#### Task directions:
Nothing outside the range is wanted. Repeat exactly the lines below from the one with "[Follow on Facebook] (104, 29)" through the one with "sallytiskarice@gmail.com (1071, 1969)".
>>>>>
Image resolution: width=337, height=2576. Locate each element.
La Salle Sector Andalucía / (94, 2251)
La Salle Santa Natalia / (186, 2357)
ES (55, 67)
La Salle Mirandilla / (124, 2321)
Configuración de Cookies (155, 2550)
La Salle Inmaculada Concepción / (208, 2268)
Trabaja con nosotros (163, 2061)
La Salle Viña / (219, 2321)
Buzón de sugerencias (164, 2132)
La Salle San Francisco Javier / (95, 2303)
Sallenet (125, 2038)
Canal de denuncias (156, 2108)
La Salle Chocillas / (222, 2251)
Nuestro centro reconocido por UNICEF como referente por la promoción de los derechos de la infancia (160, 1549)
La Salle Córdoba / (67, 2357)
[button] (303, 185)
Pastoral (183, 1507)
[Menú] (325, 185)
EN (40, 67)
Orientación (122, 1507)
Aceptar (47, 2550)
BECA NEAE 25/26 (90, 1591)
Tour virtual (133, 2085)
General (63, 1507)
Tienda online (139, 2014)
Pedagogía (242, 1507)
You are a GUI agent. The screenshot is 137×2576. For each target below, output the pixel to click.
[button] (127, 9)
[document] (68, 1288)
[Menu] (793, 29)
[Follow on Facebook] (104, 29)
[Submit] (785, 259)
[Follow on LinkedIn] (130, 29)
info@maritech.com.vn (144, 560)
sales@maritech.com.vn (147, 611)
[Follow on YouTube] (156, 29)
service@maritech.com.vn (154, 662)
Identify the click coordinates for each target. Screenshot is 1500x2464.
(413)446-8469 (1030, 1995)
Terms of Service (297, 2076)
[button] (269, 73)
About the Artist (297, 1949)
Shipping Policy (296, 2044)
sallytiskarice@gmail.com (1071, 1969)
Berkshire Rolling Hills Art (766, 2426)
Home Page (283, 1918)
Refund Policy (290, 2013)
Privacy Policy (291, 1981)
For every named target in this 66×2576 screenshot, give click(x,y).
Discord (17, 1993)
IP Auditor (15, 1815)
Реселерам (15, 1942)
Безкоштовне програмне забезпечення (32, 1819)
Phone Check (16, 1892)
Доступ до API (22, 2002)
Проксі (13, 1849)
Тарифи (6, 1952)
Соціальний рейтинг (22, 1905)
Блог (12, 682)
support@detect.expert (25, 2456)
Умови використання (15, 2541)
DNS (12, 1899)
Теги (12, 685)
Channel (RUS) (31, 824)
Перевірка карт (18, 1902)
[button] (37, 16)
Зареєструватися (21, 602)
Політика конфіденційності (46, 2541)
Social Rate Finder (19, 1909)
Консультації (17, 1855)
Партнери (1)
<<<<<
#### Result:
[Follow on Facebook] (104, 29)
[Submit] (785, 259)
[Follow on LinkedIn] (130, 29)
info@maritech.com.vn (144, 560)
sales@maritech.com.vn (147, 611)
[Follow on YouTube] (156, 29)
service@maritech.com.vn (154, 662)
Identify the click coordinates for each target. Screenshot is 1500x2464.
(413)446-8469 (1030, 1995)
Terms of Service (297, 2076)
[button] (269, 73)
About the Artist (297, 1949)
Shipping Policy (296, 2044)
sallytiskarice@gmail.com (1071, 1969)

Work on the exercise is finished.